*** DOCUMENT SECTION Section Begins ***
They are playing with fire. The consequences of this shameless pandering to racism can be seen in a 43% rise in hate crimes across Northern Ireland. More than two attacks are reported each day and campaigners say as many as 80% of crimes go unreported.

In Belfast racist slogans are daubed on the walls of immigrants and assaults on ethnic minorities are rife. On 21 April three Polish nationals were attacked and beaten by a group of 15 men. On 25 April a man was hospitalised and scarred after being stabbed in the leg during a racially motivated attack in South Belfast. On 30 April a Romanian man had shit thrown at him on the Newtownards Road. On 5 May a Polish man in East Belfast had his house and car trashed.

Even the police force has little doubt that the Ulster Volunteer Force, a loyalist paramilitary group, is a key force orchestrating these attacks. They want to purge neighbourhoods of “foreigners” to conserve control of limited social housing.

Challenge

The parallels with the Troubles are unmistakable. Yet a clear challenge has now emerged to this wave of racism and violence. Anna Lo, the only Chinese born politician in the UK, announced that she would not stand for reelection. Lo is a member of Alliance, a small liberal party which registers as “other” rather than Nationalist or Unionist.

In an interview with the Guardian she attacked Robinson’s comments, but also cited her own experiences of racism. She described an incident during the recent election when she was chased by a loyalist mob through an East Belfast shopping centre. She declared that she could no longer remain active within Northern Irish politics.
*** DOCUMENT SECTION Section Ends ***
_COMPLETE THE FOLLOWING_
- a) Please say whether each statement agrees with the passage on racist attacks in Northern Ireland above. Answer yes or no for each and quote the words of the passage that decide it. (i) Hate crimes across Northern Ireland rose by 43%. (ii) On 21 April three Romanian nationals were attacked by a group of 15 men. (iii) Anna Lo announced that she would stand for reelection.
- b) Reproduce word for word the section of the passage on racist attacks in Northern Ireland that opens with the words containing "Even the police" and closes with "limited social housing.".
*** DATASET EXTRACT Section Begins ***
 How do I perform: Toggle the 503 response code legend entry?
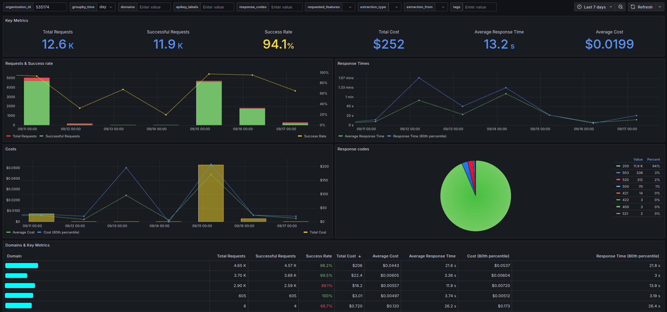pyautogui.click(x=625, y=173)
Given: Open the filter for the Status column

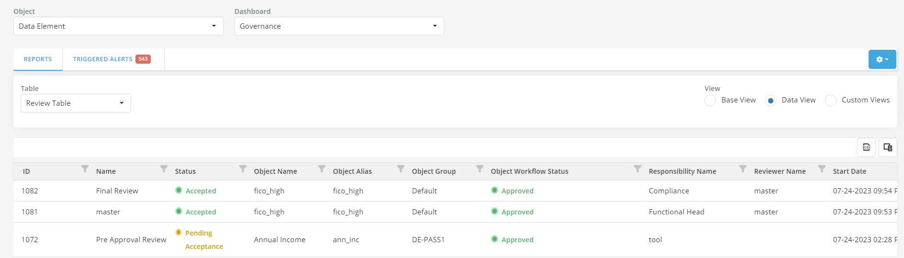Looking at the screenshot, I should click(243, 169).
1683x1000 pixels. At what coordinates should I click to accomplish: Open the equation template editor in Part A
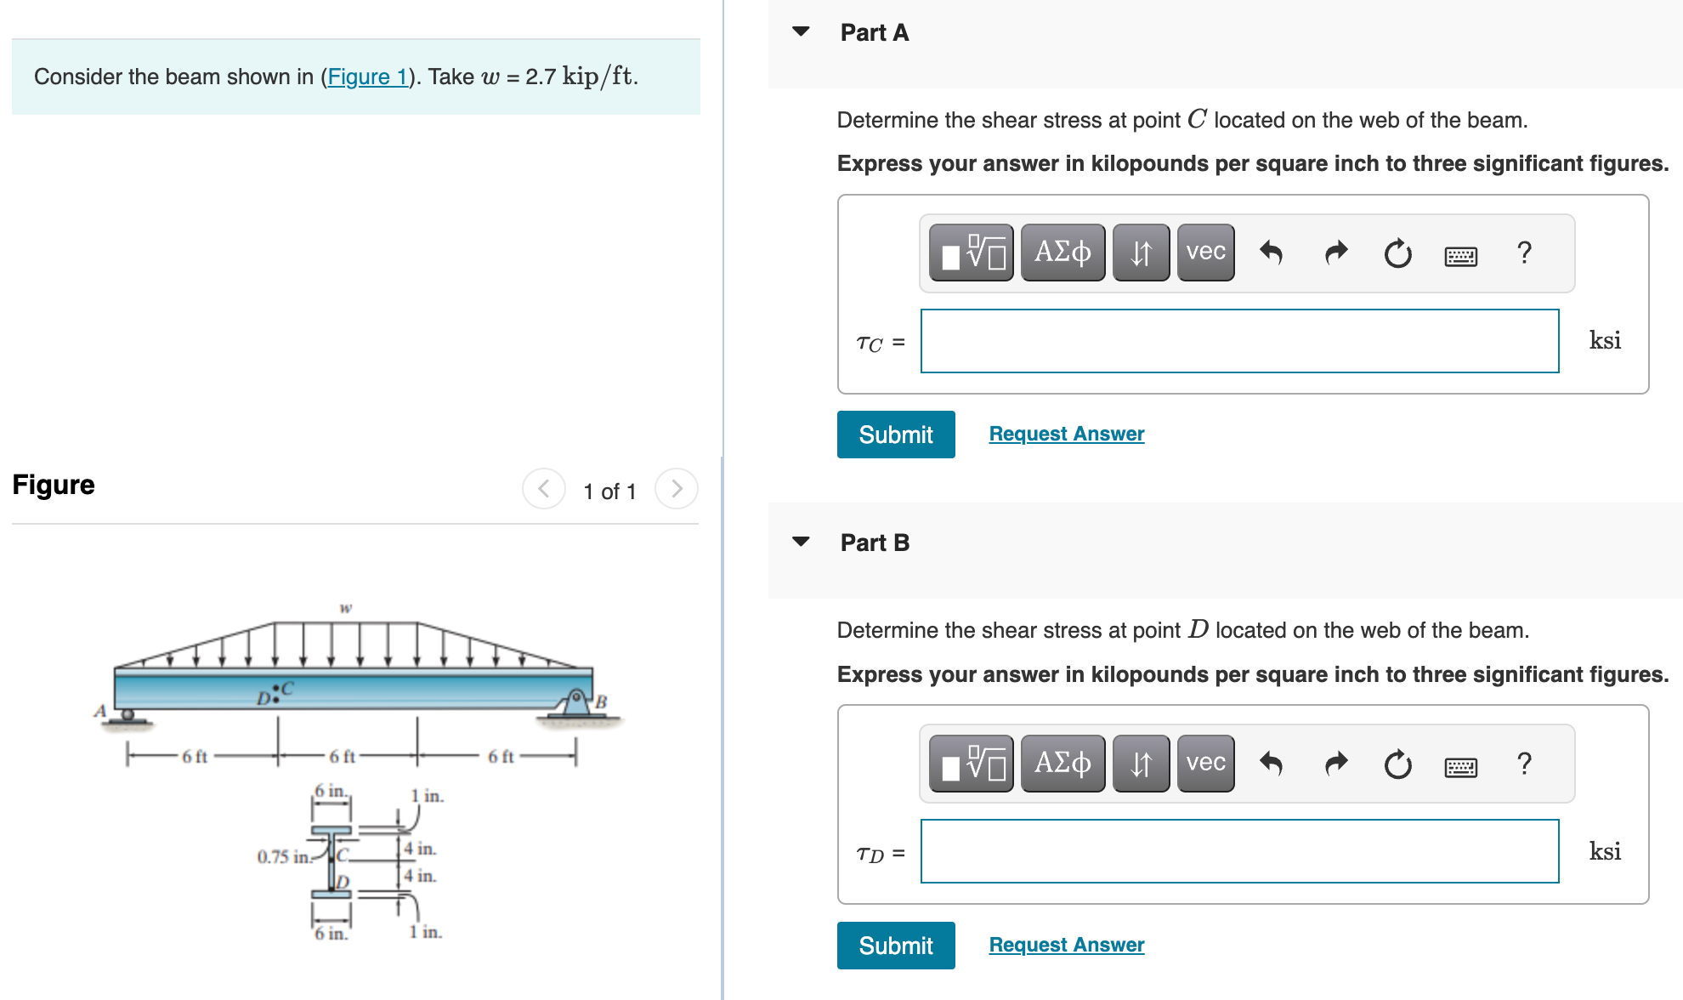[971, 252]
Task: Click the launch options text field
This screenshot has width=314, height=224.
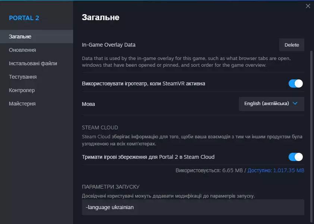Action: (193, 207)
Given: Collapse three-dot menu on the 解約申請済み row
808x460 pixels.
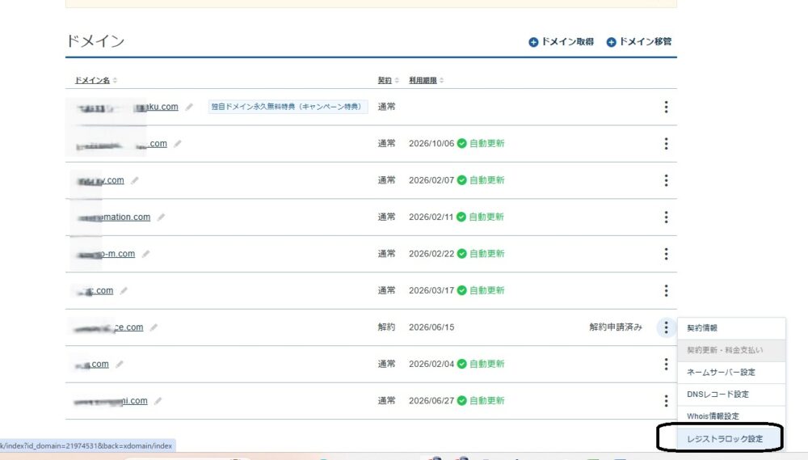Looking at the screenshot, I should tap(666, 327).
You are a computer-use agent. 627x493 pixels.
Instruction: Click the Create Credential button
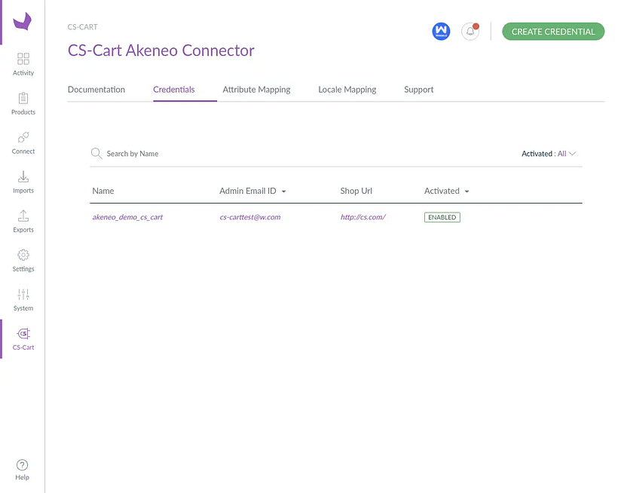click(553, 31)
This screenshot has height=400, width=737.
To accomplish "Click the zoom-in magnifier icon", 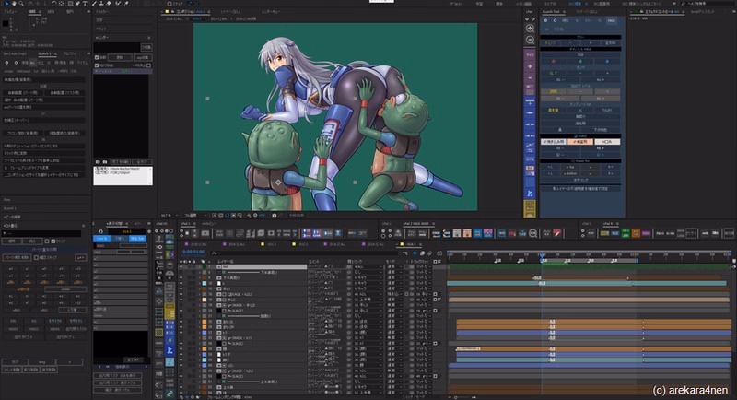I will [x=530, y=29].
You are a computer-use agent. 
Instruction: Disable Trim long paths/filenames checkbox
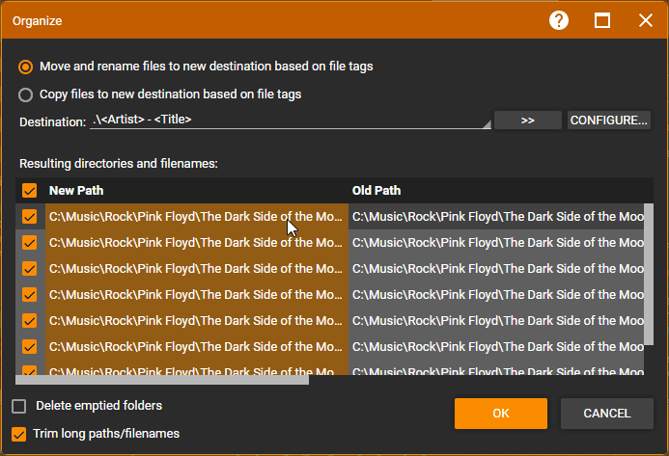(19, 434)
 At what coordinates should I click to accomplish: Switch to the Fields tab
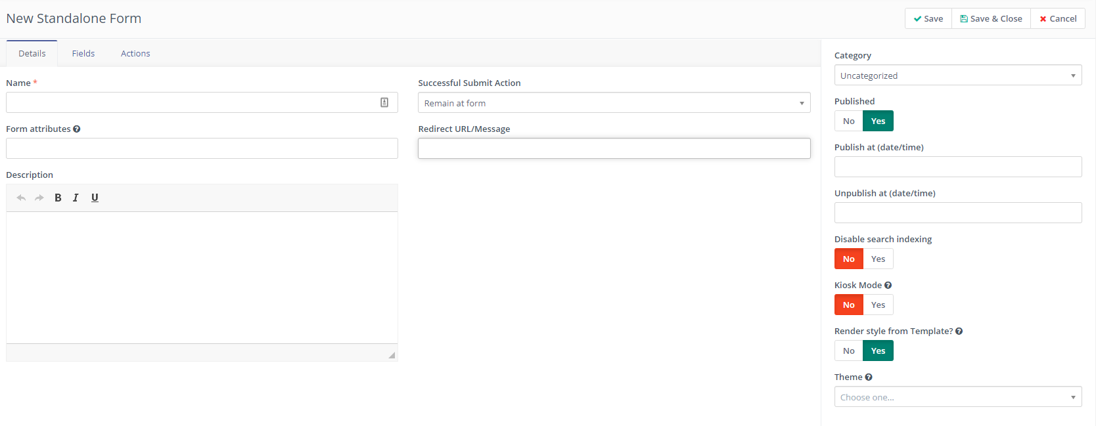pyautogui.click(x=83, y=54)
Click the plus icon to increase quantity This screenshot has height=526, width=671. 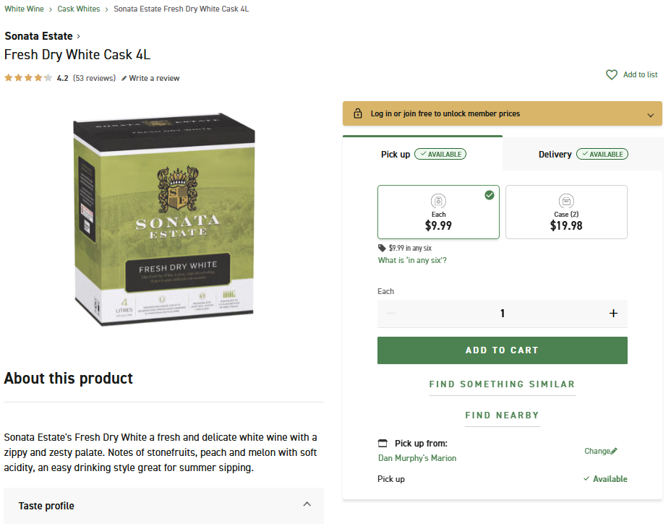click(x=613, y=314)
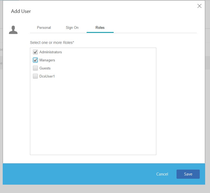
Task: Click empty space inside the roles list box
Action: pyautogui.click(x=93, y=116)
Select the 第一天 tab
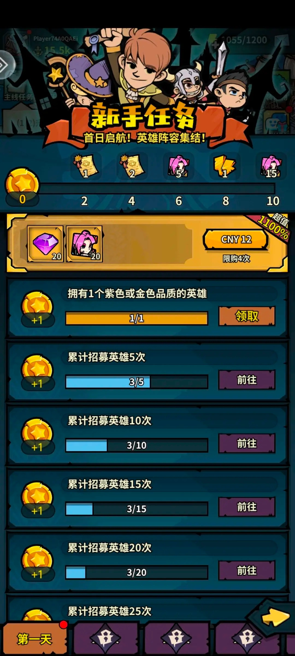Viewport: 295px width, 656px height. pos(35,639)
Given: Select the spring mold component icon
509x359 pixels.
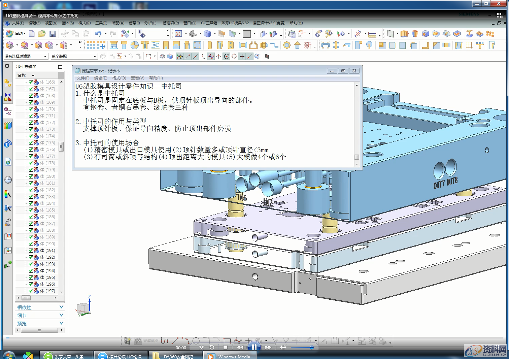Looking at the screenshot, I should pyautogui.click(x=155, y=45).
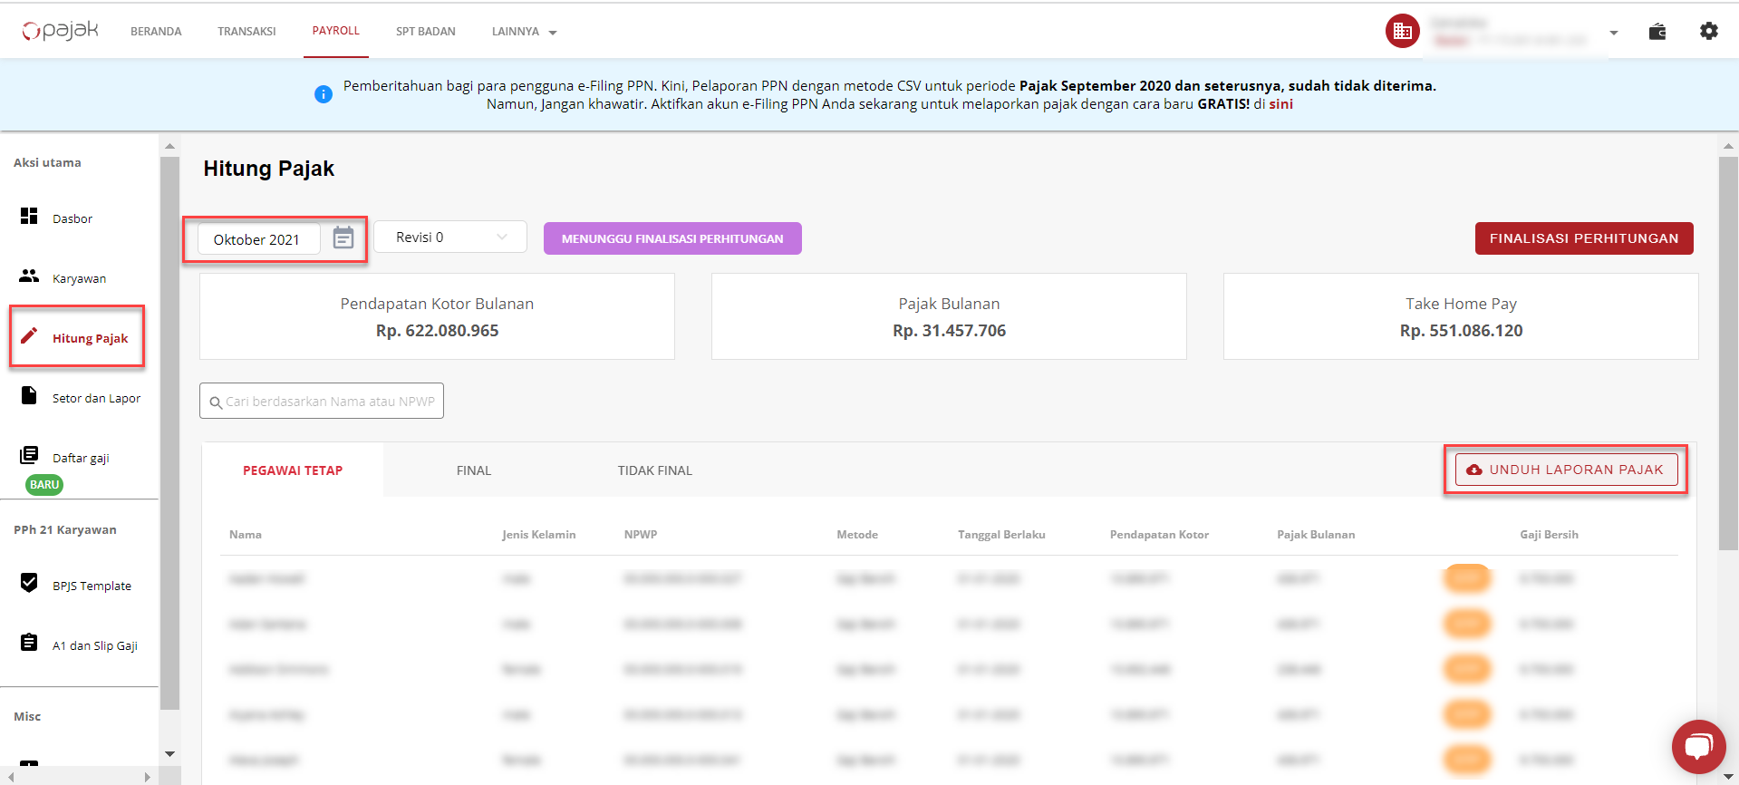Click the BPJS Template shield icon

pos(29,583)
*** DATASET EXTRACT Section Ends ***
_RESPONSES PER TASK_
- a)
(i) Yes: "a 43% rise in hate crimes across Northern Ireland"
(ii) No: "On 21 April three Polish nationals were attacked and beaten by a group of 15 men."
(iii) No: "announced that she would not stand for reelection"

- b)
Even the police force has little doubt that the Ulster Volunteer Force, a loyalist paramilitary group, is a key force orchestrating these attacks. They want to purge neighbourhoods of “foreigners” to conserve control of limited social housing.